- Exercise description: Only lines below containing the string "height" should be counted; please give that count by itself.

- Source data:
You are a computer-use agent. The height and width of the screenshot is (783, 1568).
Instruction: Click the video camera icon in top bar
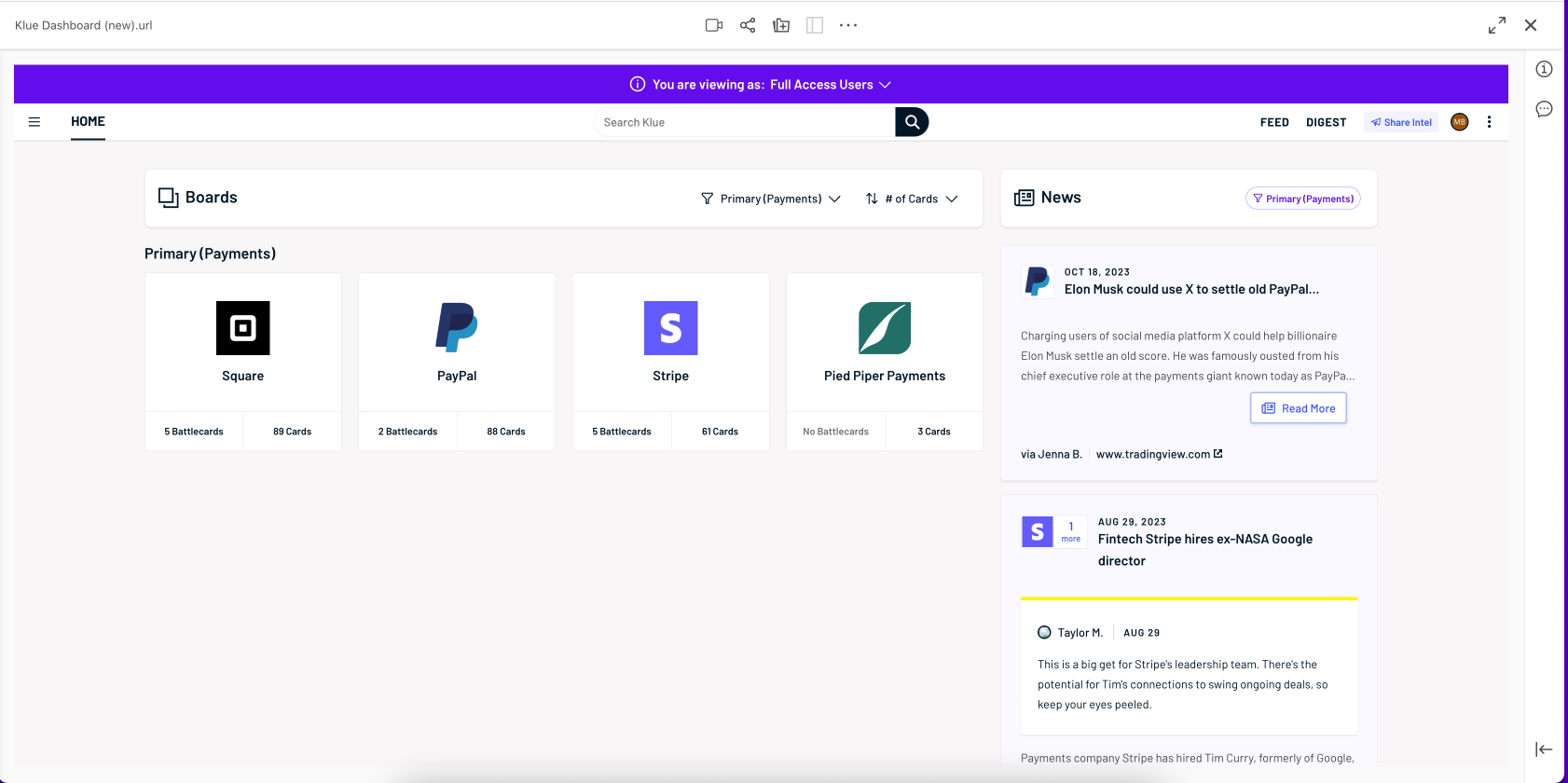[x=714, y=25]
* * *
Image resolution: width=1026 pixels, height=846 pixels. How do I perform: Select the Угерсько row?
* * *
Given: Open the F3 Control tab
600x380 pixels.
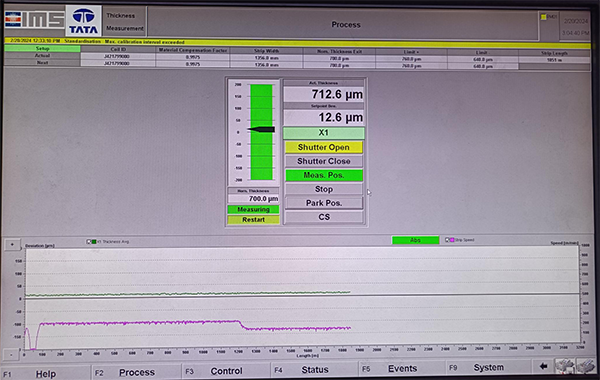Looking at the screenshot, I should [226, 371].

- Response below: 2